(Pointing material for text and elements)
☆ ☆ ☆ ☆ ☆ ☆ ☆
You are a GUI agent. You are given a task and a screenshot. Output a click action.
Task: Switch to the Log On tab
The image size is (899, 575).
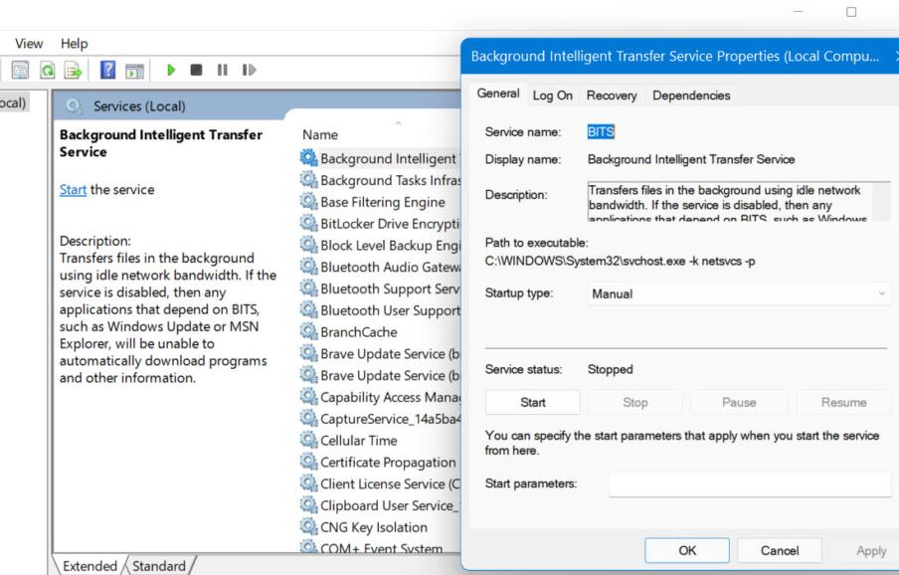point(552,96)
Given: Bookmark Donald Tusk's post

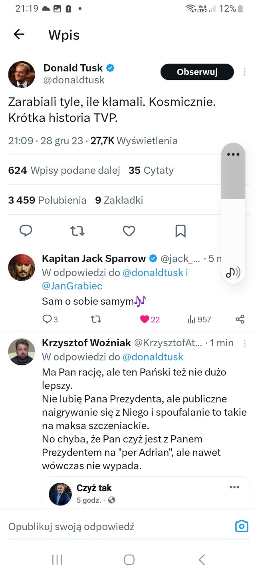Looking at the screenshot, I should 181,231.

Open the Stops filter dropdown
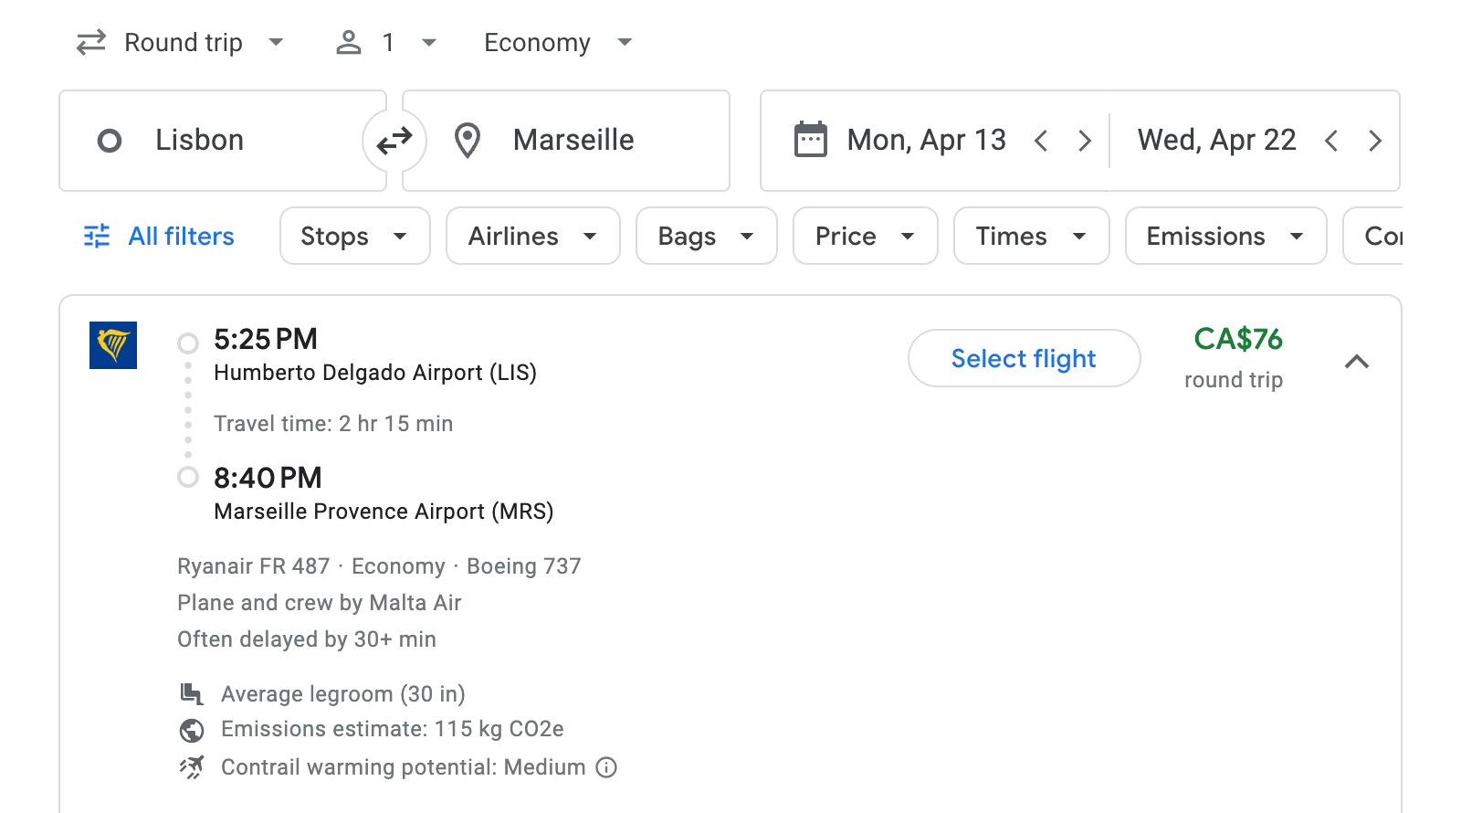tap(354, 236)
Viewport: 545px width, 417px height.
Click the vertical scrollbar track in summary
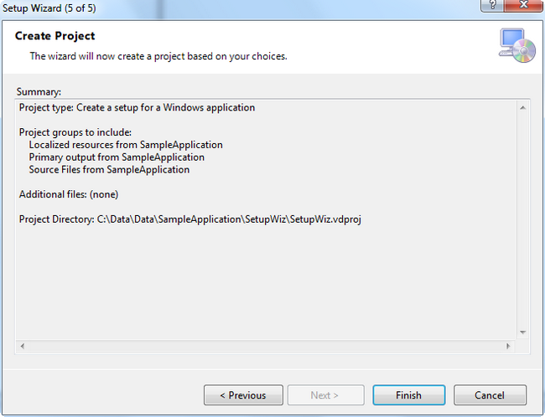[522, 220]
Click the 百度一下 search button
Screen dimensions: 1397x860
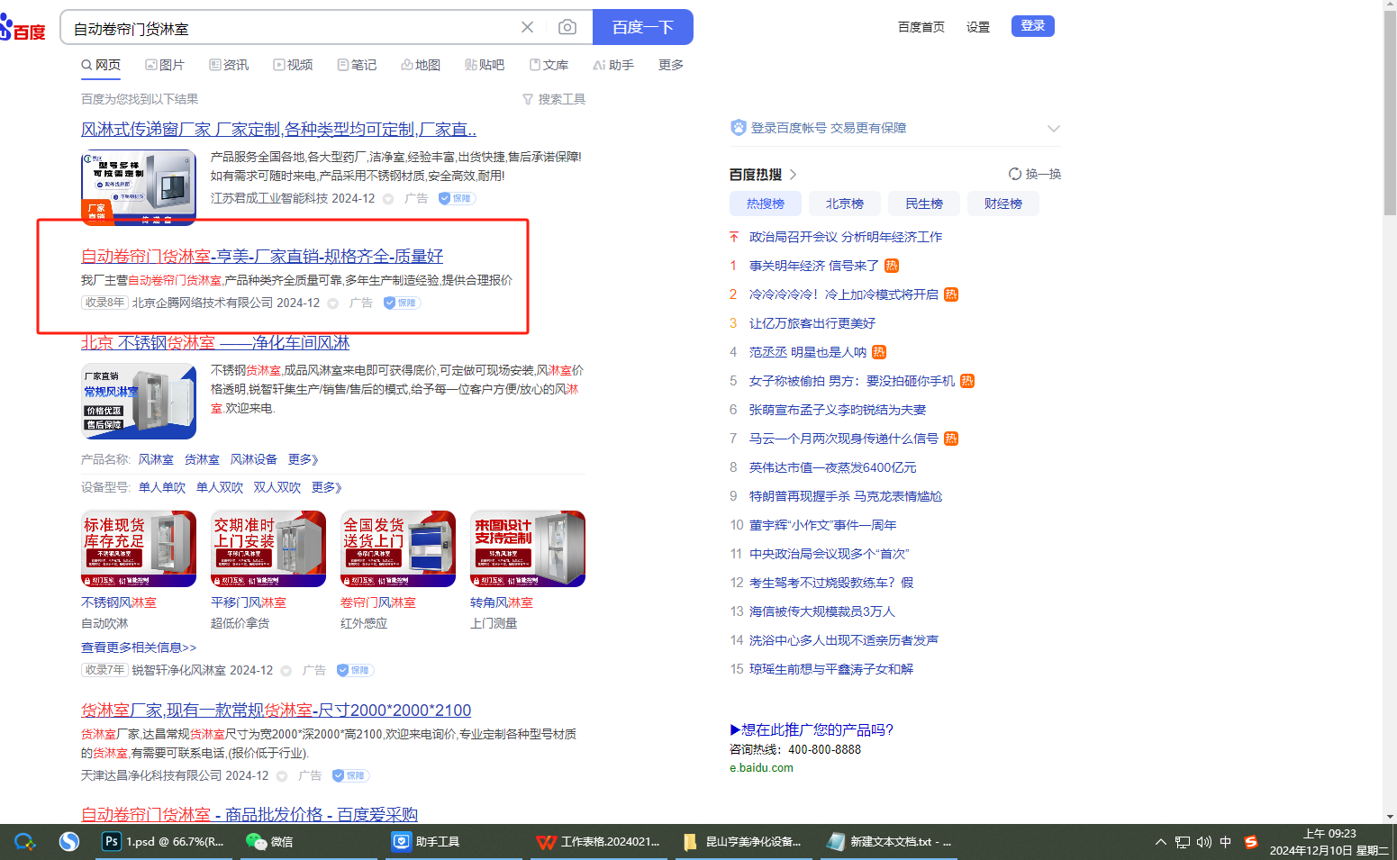[642, 27]
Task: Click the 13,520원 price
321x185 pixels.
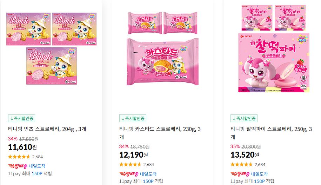Action: click(x=245, y=155)
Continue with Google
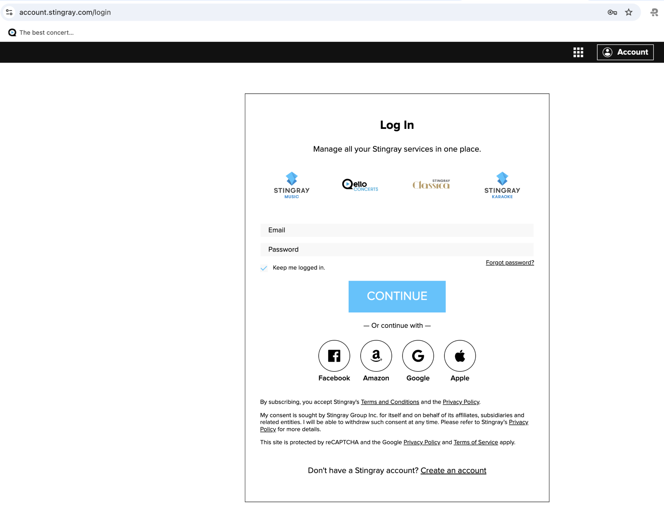664x506 pixels. coord(418,356)
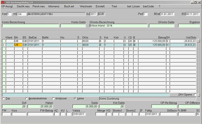Open the OP-Ausgl. menu
This screenshot has width=202, height=124.
7,6
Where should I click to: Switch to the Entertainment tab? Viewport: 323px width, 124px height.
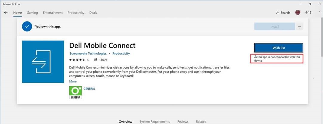click(x=53, y=13)
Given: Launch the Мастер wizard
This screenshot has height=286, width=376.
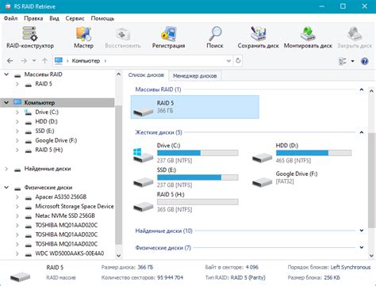Looking at the screenshot, I should 83,37.
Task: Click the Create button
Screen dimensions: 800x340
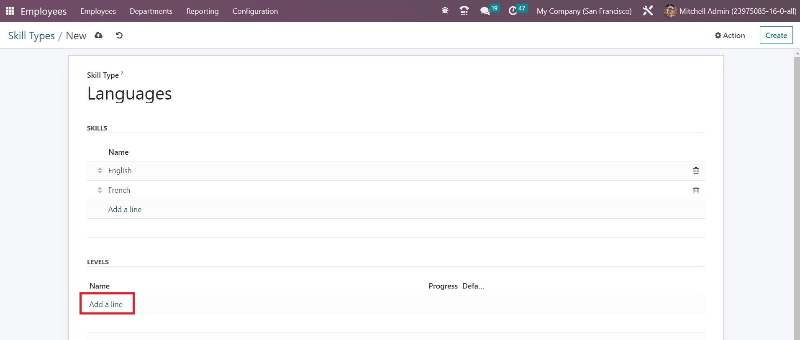Action: click(x=776, y=36)
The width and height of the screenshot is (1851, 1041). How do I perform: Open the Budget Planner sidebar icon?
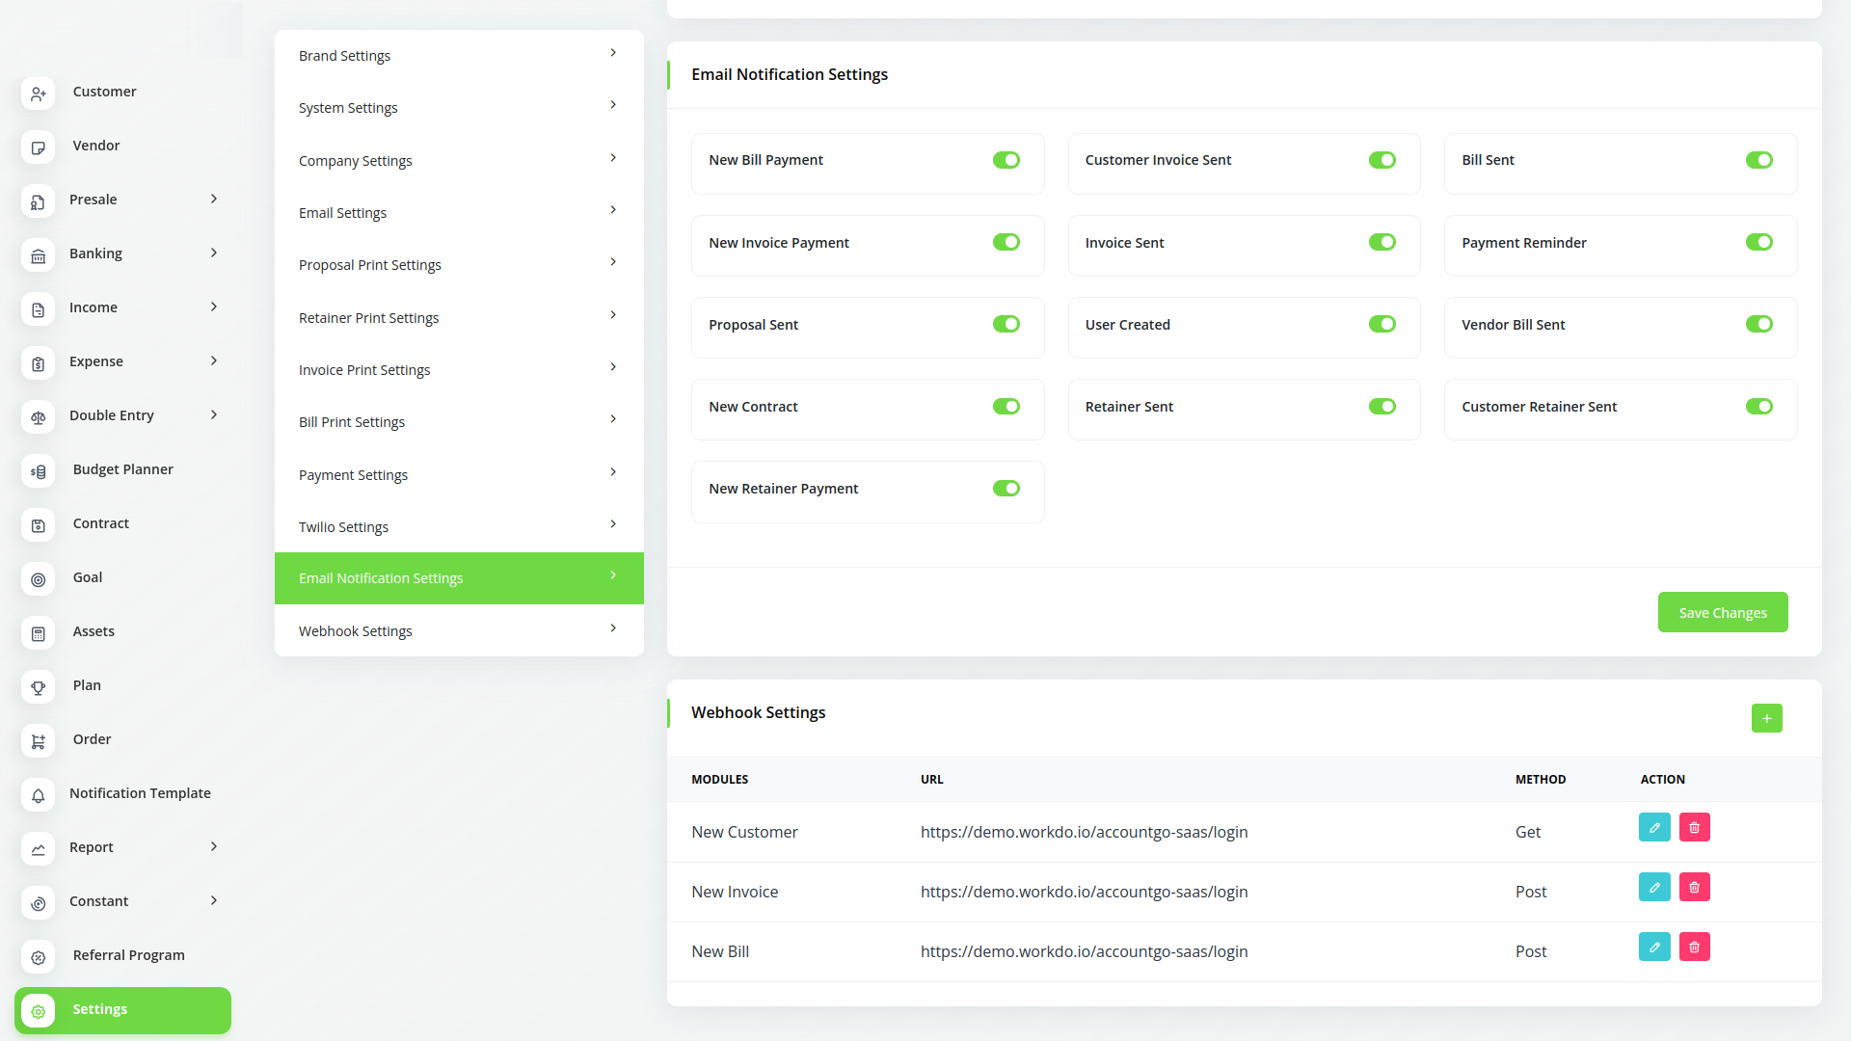tap(39, 471)
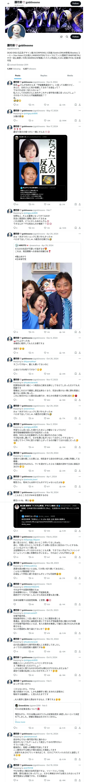Click the circular Grok icon beside profile search
88x782 pixels.
pyautogui.click(x=61, y=37)
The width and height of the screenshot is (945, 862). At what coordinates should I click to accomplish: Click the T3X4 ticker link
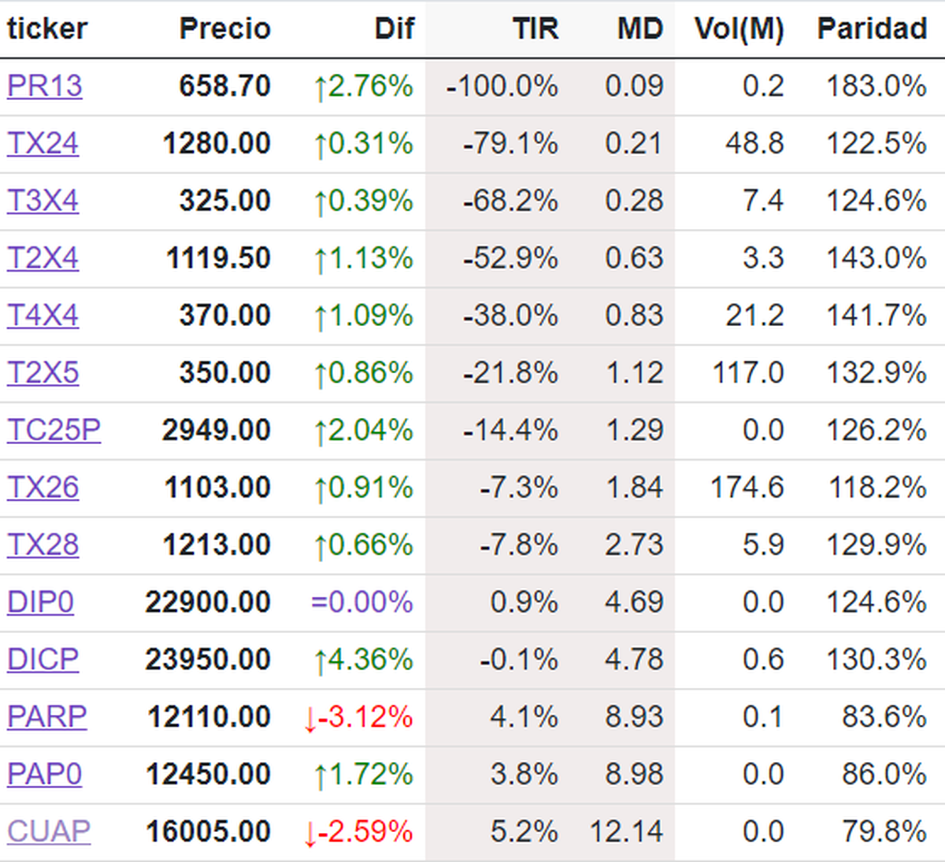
☆ ☆ ☆ ☆ ☆ ☆ ☆
Rewrite every line of the material above as a Markdown table with the columns "Row" and "Line," numbering each row and skipping blank lines. Leave the pictures out of the table.

| Row | Line |
|---|---|
| 1 | You are a GUI agent. You are given a task and a screenshot. Output a click action. |
| 2 | Task: Switch to the Log On tab |
| 3 | The image size is (899, 575). |
| 4 | point(552,96) |
| 5 | Given: Bookmark Donald Tusk's post |
| 6 | Looking at the screenshot, I should 181,231. |
| 7 | Open the Stops filter dropdown |
| 8 | tap(354, 236) |
| 9 | Viewport: 545px width, 417px height. |
| 10 | Click the vertical scrollbar track in summary |
| 11 | [522, 220] |
| 12 | Click the 百度一下 search button |
| 13 | Screen dimensions: 1397x860 |
| 14 | [642, 27] |
| 15 | Task: Click the 13,520원 price |
| 16 | 321x185 pixels. |
| 17 | Action: click(x=245, y=155) |
| 18 | Continue with Google |
| 19 | 664x506 pixels. coord(418,356) |
| 20 | Open the OP-Ausgl. menu |
| 21 | This screenshot has width=202, height=124. |
| 22 | 7,6 |
| 23 | Where should I click to: Switch to the Entertainment tab? Viewport: 323px width, 124px height. |
| 24 | click(x=53, y=13) |
| 25 | Given: Launch the Мастер wizard |
| 26 | This screenshot has height=286, width=376. |
| 27 | Looking at the screenshot, I should 83,37. |
| 28 | Task: Click the Create button |
| 29 | Screen dimensions: 800x340 |
| 30 | Action: click(x=776, y=36) |
| 31 | The width and height of the screenshot is (1851, 1041). How do I perform: Open the Budget Planner sidebar icon? |
| 32 | tap(39, 471) |
| 33 | Click the circular Grok icon beside profile search |
| 34 | 88x782 pixels. |
| 35 | pyautogui.click(x=61, y=37) |
| 36 | The width and height of the screenshot is (945, 862). At what coordinates should I click to accomplish: Click the T3X4 ticker link |